Justice Roberts agreed that the means of implementation would affect whether people accept or reject the decision. “People feel very differently about something if they have a chance to vote on it than if it’s imposed on them by the courts.”
Even Justice Breyer asked Bonauto, “You want nine people outside the ballot box to require states that don’t want to do it to change. … Why cannot those states at least wait and see whether in fact doing so in the other states is or is not harmful to marriage?”
Bonauto could not cite history nor widespread voter approval but referenced international law by saying that there are “17 or 18 countries that actually do authorize marriage for same-sex couples.”
Justice Elena Kagan has cited foreign law as an influence in her understanding of the U.S. Constitution, as have other liberal justices.
The issue of who decides came up in the second half of the court’s arguments this morning. Justices must decide both whether the U.S. Constitution grants an inalienable right to homosexual “marriages” and also whether states must recognize “marriages” in states that have already redefined the institution.
Justice Roberts said that, if the Court grants the second question, then “one state would basically set the policy for the entire nation.”
The Obama administration’s Solicitor General Verrilli, said that states would decide the matter for themselves. But Roberts said the federal government could choose to prosecute states that refuse to uphold the Obama administration’s civil rights standards. (“Well, you have enforcement power, too,” Roberts said to Verrilli at one point.)
Justice Alito argued that the Supreme Court already ruled that a church institution cannot have a policy against interracial marriage, even if it claims a religious objection.
Verrilli admitted that the federal government’s decision to prosecute everyone who does not follow its diktats is “certainly going to be an issue.”
What about polygamy and incest?
During a vigorous back-and-forth, justices asked where the process of redefining marriage could stop. If the Court were to destroy the ancient precedent of restricting marriage to members of the opposite sex, Justice Alito asked, what would stop four people from marrying?
Bonauto replied twice that states would reject polygamy based on existing law and precedent – just as they are rejecting same-sex “marriage.” Bonauto said that, if a polygamous couple tried to obtain a marriage license, “states would rush in and say…that that is not the same thing that we’ve had in marriage.”
She also raised unspecified “concerns about consent.”
Alito injected some levity into the proceedings, saying, “Let’s say they’re all consenting adults, highly educated – they’re all lawyers.”
Bonauto worried that polygamy would introduce “family disruption,” because in the case of a divorce, it would raise the question of whether someone not physically related to the child would have access to the children. “If there’s a divorce from the second wife, does that mean the fourth wife has access to the child of the second wife? “ she asked. “There are issues around who is it that makes the medical decisions, you know, in the time of crisis.”

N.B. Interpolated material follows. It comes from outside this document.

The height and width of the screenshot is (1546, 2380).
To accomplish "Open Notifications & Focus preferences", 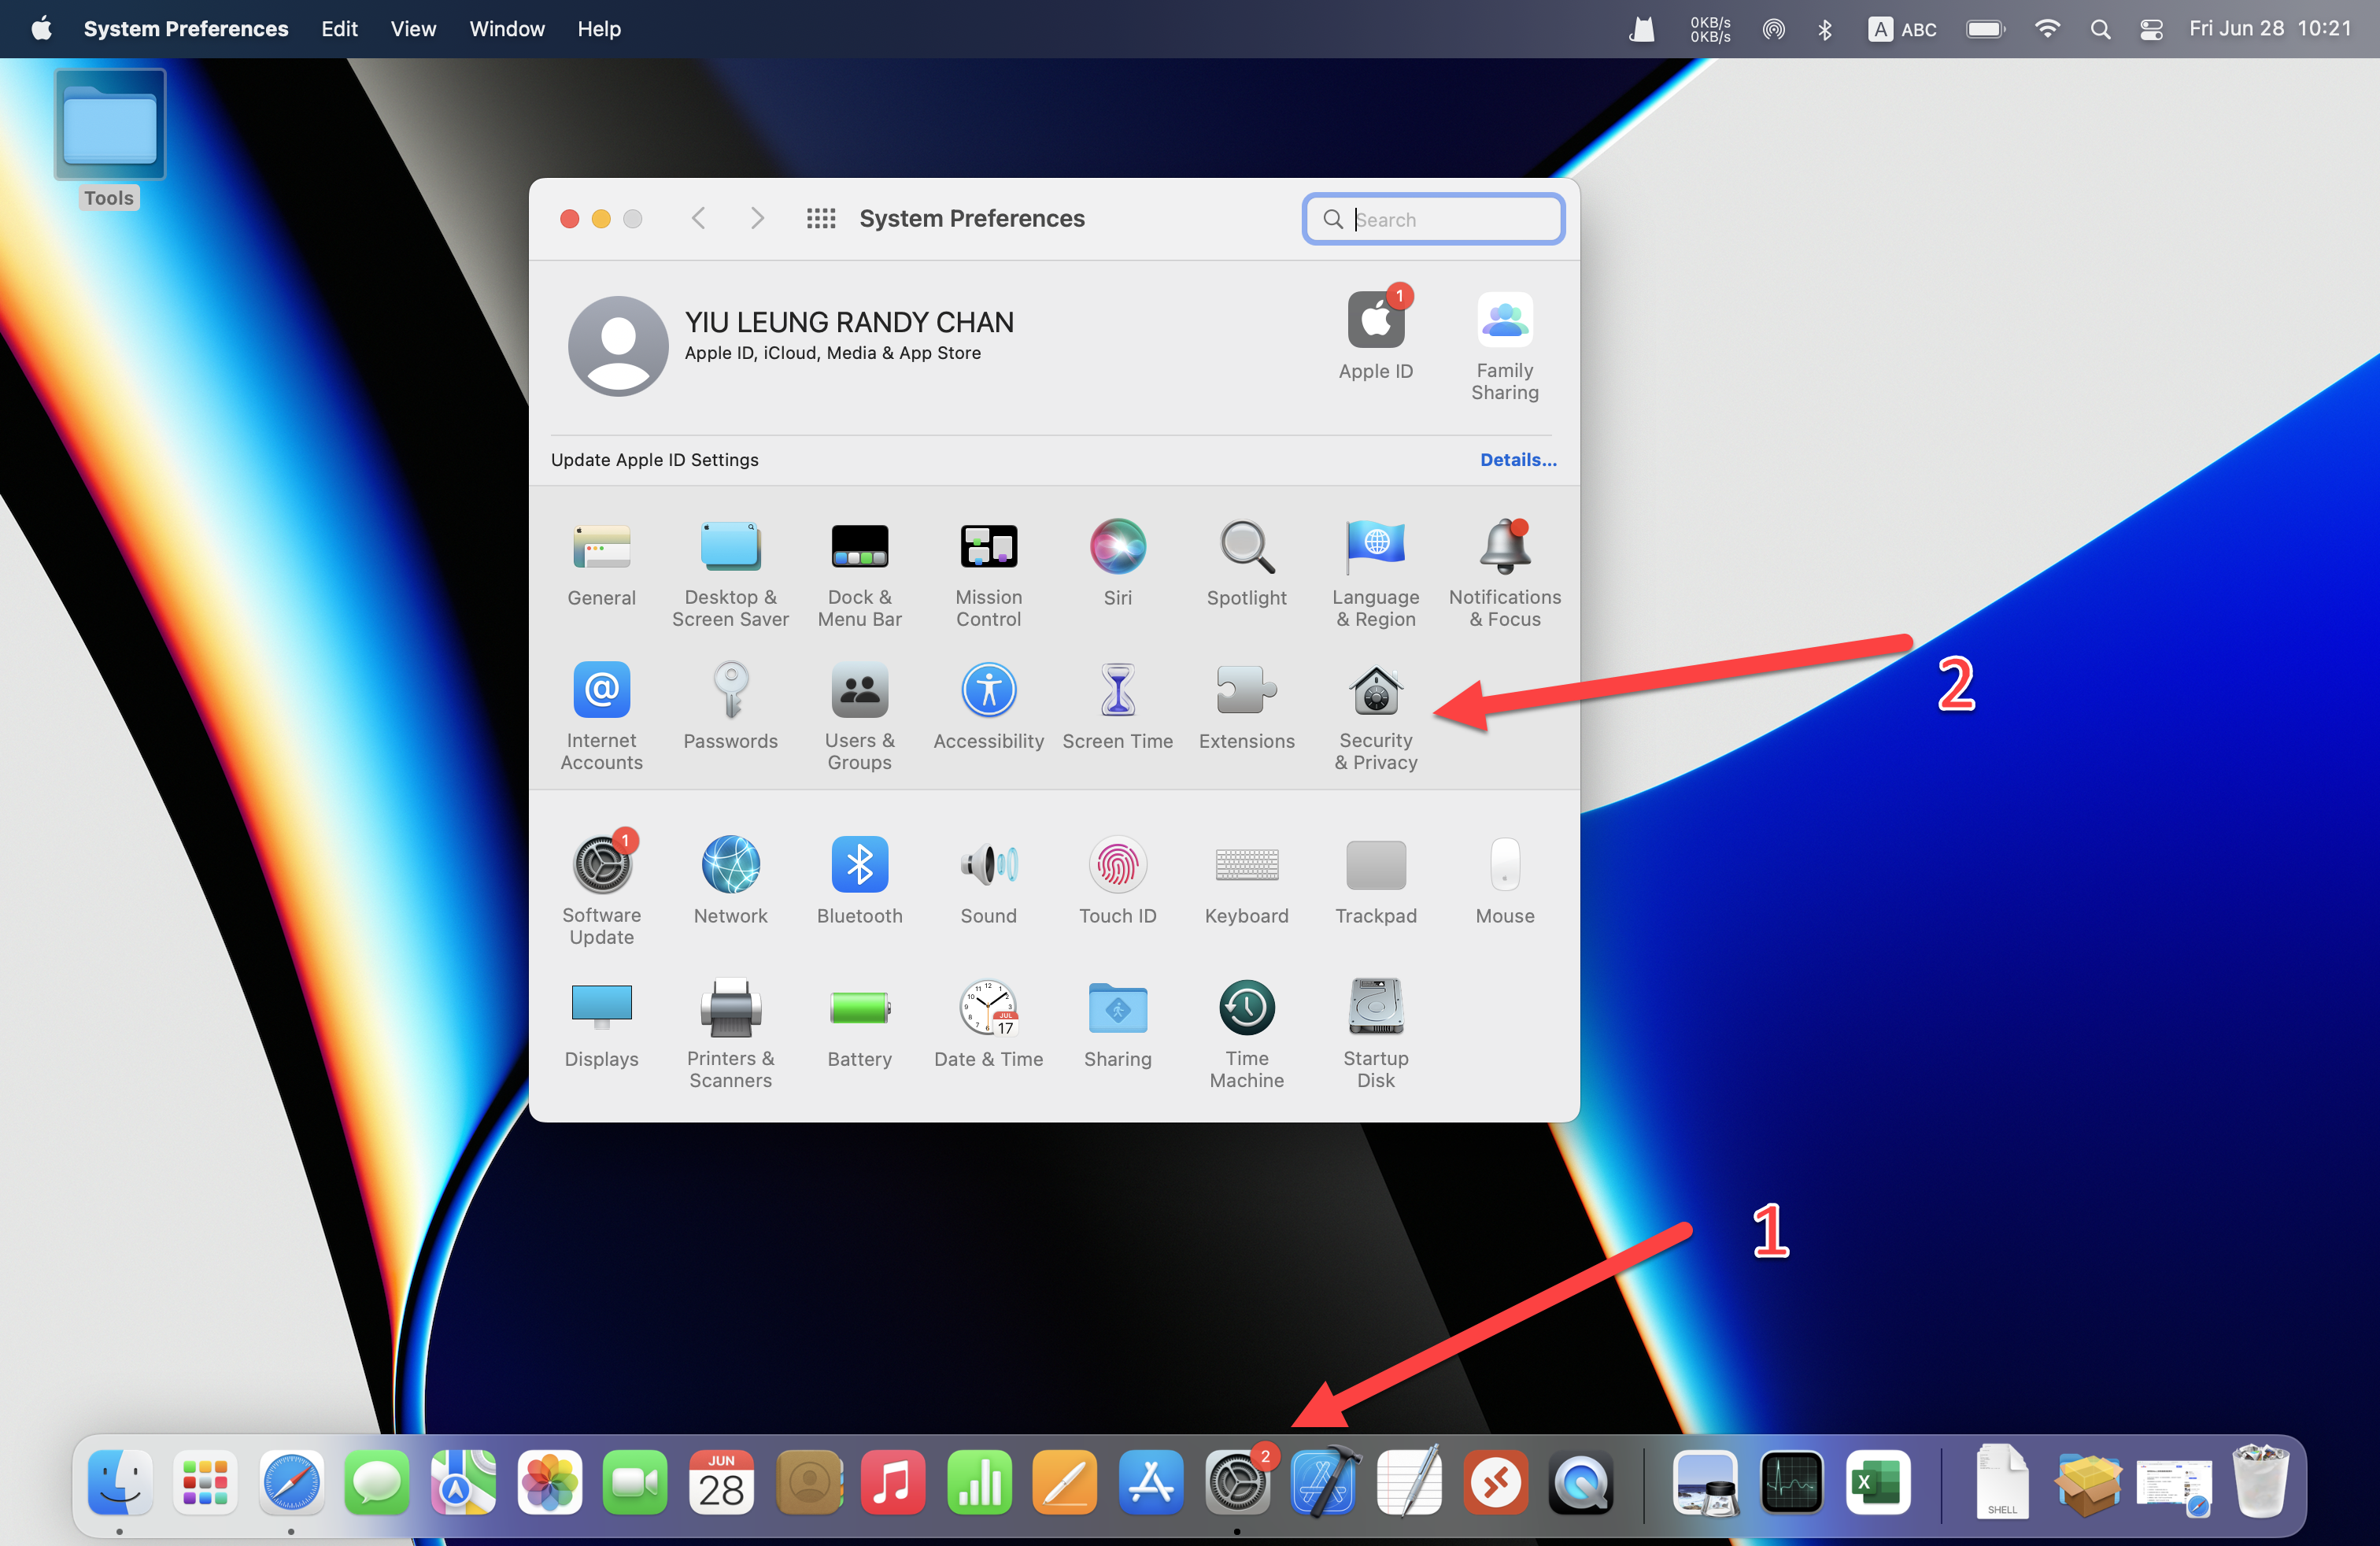I will [x=1504, y=548].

Critics have pointed out that gay “marriage” imposes the same situation. By separating a child from one or both of his biological children and placing the child into a relationship with someone who is not a biological relative, the new “father” or “mother” may have legal access to the child for life.
Alito then asked if state legislatures would remain able to forbid siblings from marrying one another. Verrilli admitted, “I’m not entirely sure that it would be.”
The justices are expected to hand down their ruling this summer.